Raw data ▸
◇ ◇ ◇ ◇ ◇
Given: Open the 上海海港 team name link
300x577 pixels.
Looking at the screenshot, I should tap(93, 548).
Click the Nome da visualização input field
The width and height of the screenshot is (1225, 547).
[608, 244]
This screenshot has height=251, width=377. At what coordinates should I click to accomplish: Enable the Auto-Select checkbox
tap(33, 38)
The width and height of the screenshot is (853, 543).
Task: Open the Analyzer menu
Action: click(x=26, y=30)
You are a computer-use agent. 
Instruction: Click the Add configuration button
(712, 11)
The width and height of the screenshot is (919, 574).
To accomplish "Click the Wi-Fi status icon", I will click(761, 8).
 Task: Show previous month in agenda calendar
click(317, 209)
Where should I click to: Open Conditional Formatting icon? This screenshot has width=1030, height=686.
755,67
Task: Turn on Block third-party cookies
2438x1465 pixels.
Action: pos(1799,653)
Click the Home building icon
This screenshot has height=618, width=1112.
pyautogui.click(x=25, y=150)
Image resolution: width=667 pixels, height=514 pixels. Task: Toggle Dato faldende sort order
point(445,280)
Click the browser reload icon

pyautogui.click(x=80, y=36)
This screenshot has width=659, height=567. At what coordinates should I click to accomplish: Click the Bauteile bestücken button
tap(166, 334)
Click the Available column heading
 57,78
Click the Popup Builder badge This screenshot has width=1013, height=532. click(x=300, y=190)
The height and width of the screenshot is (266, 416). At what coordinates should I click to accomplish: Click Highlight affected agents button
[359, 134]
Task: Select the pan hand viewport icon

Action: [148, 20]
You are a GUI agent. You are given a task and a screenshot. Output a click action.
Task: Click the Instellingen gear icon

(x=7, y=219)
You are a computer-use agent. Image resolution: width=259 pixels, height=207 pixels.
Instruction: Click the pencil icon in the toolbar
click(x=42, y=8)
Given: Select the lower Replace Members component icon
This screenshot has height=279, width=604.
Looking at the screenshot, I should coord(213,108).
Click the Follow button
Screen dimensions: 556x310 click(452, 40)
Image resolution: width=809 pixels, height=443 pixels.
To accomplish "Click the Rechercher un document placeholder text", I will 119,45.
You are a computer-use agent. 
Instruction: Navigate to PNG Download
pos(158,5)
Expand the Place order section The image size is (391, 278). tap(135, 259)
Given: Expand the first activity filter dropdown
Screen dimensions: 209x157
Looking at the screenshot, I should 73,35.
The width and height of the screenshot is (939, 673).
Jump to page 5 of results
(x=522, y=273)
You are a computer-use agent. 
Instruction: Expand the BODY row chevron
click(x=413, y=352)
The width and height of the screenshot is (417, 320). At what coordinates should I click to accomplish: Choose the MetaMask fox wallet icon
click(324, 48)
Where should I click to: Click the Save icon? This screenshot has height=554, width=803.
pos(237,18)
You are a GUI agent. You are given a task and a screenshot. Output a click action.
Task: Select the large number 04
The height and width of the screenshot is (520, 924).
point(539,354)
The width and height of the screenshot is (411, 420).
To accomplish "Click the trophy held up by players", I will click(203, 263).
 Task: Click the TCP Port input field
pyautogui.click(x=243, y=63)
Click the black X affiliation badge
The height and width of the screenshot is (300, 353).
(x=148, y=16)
◇ ◇ ◇ ◇ ◇
Work required ▸ Rewrite the listing, starting at the line containing "Given: Select the" and ending after the line containing "Screen dimensions: 556x310 click(452, 40)", with "Follow" replaced by "Subscribe" and nothing else changed.

Response to the exercise ▸
Given: Select the lower Replace Members component icon
This screenshot has height=279, width=604.
Looking at the screenshot, I should coord(213,108).
Click the Subscribe button
Screen dimensions: 556x310 click(452, 40)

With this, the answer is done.